Records from a data source:
═══
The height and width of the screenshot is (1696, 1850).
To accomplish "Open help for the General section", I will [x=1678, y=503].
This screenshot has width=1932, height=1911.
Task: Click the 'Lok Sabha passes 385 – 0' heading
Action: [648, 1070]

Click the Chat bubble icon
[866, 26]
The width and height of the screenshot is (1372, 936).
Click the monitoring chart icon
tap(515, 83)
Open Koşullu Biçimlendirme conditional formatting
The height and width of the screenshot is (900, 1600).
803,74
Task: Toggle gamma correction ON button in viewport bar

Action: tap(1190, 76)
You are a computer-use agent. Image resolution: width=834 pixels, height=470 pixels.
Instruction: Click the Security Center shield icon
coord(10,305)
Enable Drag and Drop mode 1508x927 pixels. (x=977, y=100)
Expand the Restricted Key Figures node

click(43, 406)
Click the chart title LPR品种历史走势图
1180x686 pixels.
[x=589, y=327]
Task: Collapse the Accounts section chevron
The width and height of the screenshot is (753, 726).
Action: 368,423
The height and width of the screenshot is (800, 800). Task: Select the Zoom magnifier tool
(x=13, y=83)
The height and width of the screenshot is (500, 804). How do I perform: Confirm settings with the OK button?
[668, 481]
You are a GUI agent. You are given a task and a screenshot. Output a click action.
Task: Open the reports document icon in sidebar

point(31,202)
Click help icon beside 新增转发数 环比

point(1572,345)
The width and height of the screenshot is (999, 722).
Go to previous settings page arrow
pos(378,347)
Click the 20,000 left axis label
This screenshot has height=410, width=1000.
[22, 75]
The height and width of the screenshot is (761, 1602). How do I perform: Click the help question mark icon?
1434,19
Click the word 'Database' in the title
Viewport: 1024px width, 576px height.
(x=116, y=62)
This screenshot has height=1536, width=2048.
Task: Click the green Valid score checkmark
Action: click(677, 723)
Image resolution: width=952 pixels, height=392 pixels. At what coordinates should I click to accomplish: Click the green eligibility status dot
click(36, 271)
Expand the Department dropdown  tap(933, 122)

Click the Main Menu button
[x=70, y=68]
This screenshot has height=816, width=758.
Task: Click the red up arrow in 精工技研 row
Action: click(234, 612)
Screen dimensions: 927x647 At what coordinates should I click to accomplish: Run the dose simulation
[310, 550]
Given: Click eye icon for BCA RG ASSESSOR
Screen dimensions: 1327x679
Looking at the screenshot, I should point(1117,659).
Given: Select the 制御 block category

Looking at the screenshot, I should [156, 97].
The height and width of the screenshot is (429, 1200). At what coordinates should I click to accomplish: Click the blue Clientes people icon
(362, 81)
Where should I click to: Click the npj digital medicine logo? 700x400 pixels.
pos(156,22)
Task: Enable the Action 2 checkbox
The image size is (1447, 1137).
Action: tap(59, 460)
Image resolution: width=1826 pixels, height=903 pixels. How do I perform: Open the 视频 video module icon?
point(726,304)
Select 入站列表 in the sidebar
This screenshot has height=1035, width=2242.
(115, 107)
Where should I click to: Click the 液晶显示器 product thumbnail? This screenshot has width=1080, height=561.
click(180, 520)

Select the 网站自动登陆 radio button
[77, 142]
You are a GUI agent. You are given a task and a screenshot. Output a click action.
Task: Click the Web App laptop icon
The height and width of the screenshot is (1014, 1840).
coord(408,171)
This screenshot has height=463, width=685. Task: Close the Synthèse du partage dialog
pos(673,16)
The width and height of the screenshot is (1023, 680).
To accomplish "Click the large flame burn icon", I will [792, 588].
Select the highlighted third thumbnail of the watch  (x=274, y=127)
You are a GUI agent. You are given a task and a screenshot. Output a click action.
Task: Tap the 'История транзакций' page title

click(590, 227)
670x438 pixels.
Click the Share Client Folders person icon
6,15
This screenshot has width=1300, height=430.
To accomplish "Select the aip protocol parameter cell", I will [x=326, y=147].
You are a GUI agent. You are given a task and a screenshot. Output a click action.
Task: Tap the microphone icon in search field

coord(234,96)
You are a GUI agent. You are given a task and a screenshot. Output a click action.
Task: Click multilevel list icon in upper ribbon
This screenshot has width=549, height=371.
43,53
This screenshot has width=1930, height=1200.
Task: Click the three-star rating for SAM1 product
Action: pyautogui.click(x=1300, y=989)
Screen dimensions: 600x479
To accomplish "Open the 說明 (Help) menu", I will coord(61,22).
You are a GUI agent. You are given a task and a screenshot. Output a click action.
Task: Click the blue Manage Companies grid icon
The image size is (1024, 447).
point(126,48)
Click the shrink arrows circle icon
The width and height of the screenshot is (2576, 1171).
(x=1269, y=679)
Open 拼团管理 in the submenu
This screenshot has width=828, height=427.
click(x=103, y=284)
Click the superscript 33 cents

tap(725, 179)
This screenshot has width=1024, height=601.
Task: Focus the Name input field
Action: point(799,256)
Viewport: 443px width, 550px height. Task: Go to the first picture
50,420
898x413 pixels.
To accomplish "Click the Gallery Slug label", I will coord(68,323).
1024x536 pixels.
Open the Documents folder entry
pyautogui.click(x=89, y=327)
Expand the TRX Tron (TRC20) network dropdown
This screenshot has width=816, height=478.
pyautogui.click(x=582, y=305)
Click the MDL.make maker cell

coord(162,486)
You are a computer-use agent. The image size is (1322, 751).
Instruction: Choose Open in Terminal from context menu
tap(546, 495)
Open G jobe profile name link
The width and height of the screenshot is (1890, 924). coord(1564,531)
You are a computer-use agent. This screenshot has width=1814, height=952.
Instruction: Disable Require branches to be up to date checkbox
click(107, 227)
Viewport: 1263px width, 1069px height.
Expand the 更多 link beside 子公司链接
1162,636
═══
Task to complete: Please copy the stretch of material above from its first line through the line containing "point(1572,345)", including both of those lines, and keep each line unchanged.

Task answer:
The height and width of the screenshot is (1696, 1850).
To accomplish "Open help for the General section", I will [x=1678, y=503].
This screenshot has width=1932, height=1911.
Task: Click the 'Lok Sabha passes 385 – 0' heading
Action: [648, 1070]

Click the Chat bubble icon
[866, 26]
The width and height of the screenshot is (1372, 936).
Click the monitoring chart icon
tap(515, 83)
Open Koşullu Biçimlendirme conditional formatting
The height and width of the screenshot is (900, 1600).
803,74
Task: Toggle gamma correction ON button in viewport bar

Action: tap(1190, 76)
You are a computer-use agent. Image resolution: width=834 pixels, height=470 pixels.
Instruction: Click the Security Center shield icon
coord(10,305)
Enable Drag and Drop mode 1508x927 pixels. (x=977, y=100)
Expand the Restricted Key Figures node

click(43, 406)
Click the chart title LPR品种历史走势图
1180x686 pixels.
[x=589, y=327]
Task: Collapse the Accounts section chevron
The width and height of the screenshot is (753, 726).
Action: 368,423
The height and width of the screenshot is (800, 800). Task: Select the Zoom magnifier tool
(x=13, y=83)
The height and width of the screenshot is (500, 804). How do I perform: Confirm settings with the OK button?
[668, 481]
You are a GUI agent. You are given a task and a screenshot. Output a click action.
Task: Open the reports document icon in sidebar

point(31,202)
Click help icon beside 新增转发数 环比

point(1572,345)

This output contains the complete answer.